Microsoft Makes Major Changes to Windows 10 Updating - ingve
https://www.thurrott.com/windows/windows-10/204359/microsoft-makes-major-changes-to-windows-10-updating
======
AnIdiotOnTheNet
> “We have heard clear feedback that the Windows update process itself can be
> disruptive, particularly that Windows users would like more control over
> when updates happen.”

That only took several years of complaining.

> “All customers will now have the ability to explicitly choose if they want
> to update their device when they check for updates or to pause updates for
> up to 35 days.”

...and they didn't actually listen. This is still user-hostile bullshit and
some people at Microsoft really need to be beaten with a rubber hose until
they get it through their heads that they don't own our devices.

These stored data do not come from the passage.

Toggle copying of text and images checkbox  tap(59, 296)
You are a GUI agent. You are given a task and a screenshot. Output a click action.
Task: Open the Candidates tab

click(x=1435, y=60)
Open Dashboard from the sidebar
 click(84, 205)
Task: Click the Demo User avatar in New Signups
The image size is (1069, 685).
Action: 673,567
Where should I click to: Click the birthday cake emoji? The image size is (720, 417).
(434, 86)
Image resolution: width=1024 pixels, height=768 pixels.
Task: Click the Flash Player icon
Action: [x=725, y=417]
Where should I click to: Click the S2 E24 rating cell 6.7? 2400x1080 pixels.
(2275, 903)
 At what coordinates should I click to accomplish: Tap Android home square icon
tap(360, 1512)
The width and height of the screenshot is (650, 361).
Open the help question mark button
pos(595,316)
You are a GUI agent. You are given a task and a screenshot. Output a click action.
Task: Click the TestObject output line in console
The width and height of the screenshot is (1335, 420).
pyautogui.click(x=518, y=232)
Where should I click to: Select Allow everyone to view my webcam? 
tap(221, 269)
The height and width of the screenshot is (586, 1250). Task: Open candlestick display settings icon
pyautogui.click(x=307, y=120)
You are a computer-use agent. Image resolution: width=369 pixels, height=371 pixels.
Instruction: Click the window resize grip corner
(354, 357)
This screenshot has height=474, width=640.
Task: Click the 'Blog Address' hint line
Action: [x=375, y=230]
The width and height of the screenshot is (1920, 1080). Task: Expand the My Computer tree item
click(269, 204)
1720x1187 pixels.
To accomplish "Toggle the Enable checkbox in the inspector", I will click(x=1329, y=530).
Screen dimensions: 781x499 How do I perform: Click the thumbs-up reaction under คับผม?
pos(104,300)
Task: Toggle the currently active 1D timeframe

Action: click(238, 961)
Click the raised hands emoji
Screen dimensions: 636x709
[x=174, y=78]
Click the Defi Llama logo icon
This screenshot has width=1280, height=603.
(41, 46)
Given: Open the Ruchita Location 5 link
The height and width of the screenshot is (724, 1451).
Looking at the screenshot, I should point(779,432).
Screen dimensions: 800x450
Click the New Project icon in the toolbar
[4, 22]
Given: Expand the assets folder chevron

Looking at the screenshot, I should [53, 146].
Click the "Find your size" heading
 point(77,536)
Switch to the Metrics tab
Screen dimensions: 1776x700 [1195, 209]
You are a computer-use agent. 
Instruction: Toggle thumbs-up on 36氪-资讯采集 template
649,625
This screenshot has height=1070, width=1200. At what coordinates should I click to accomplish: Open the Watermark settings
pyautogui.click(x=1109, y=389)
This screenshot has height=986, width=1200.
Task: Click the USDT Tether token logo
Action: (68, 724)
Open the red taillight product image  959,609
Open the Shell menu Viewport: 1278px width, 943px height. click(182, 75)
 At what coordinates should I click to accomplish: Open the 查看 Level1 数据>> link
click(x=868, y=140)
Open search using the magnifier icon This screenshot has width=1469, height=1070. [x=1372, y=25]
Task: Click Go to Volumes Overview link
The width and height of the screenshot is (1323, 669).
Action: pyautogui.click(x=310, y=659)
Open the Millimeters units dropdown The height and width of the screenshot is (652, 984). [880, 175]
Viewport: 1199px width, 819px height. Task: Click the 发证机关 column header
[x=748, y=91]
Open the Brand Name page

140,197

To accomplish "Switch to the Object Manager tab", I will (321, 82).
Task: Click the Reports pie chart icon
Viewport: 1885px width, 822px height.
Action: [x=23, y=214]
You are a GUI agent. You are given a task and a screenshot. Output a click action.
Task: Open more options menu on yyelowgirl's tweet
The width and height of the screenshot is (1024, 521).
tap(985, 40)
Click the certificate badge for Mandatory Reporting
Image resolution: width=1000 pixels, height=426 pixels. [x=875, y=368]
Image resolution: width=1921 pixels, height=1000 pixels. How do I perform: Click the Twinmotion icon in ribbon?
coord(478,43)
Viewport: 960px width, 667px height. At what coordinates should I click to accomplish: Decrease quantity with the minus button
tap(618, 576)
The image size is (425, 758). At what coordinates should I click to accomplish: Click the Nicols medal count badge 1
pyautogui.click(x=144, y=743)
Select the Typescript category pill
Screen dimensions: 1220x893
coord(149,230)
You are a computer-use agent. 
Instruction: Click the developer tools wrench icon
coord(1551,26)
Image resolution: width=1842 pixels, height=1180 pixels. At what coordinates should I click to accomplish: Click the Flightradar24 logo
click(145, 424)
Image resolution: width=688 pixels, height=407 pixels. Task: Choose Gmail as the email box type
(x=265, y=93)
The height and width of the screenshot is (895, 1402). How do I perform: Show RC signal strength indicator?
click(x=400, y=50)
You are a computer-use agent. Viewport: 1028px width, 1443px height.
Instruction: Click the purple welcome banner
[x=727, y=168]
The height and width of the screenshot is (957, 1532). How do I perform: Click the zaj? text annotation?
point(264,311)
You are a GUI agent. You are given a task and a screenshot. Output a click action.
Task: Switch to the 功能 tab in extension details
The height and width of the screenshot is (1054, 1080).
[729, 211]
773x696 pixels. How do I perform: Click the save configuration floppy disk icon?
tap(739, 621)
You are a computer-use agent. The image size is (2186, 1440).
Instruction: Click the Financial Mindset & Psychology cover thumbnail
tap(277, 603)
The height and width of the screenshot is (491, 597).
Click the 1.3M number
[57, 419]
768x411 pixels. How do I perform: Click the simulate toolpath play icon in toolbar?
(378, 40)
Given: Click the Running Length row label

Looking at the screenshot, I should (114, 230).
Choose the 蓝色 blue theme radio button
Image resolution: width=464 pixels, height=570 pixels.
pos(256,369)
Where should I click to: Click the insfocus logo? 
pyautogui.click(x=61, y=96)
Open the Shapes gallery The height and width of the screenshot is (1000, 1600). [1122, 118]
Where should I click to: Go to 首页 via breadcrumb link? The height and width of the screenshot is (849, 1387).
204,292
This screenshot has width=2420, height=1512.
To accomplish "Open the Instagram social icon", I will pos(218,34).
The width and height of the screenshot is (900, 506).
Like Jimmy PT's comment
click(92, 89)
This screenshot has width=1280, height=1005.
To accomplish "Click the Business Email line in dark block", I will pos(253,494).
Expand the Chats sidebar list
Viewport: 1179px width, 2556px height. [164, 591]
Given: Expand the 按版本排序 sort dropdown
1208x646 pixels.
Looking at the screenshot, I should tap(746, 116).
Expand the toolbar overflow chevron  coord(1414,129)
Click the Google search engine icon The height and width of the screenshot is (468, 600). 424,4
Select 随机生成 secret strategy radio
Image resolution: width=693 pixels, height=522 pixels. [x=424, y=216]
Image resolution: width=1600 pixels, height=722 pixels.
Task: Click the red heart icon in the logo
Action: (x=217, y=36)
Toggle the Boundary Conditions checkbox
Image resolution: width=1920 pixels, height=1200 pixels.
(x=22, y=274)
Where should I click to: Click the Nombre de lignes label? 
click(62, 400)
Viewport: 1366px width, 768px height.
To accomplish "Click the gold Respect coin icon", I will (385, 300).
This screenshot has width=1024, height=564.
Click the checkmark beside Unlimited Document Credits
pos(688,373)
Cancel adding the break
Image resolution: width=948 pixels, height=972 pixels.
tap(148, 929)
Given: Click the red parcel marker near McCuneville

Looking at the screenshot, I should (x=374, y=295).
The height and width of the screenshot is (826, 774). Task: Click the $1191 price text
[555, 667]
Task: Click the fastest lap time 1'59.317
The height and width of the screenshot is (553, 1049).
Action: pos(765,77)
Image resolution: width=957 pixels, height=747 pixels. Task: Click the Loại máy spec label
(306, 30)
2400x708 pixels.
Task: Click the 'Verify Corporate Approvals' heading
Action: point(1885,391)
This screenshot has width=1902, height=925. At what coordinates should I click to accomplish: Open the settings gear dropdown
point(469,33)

Even as a vocal critic of Linux Desktop I feel that Microsoft is doing its
best to push me there. Hell, most of the computers I own have already been
transitioned to Lubuntu[0] because otherwise I'm faced with forced update
garbage every time I turn them on.

> Microsoft is also working to ensure the quality of this feature update,
> which is important given the disastrous two feature updates that Microsoft
> and its users experienced in 2018.

Maybe actually having QA or at least listening to the Insiders you've conned
into doing QA for you for free would have helped prevent these things, but I
doubt it because you seem so determined to copy the worst aspects of web and
OSS development culture. User hostility, change for the sake of it, users are
QA, ads (in a paid product!) etc.

[0]Lubuntu still prompts me to update it literally every time I turn it on
too, but at least I can just say no.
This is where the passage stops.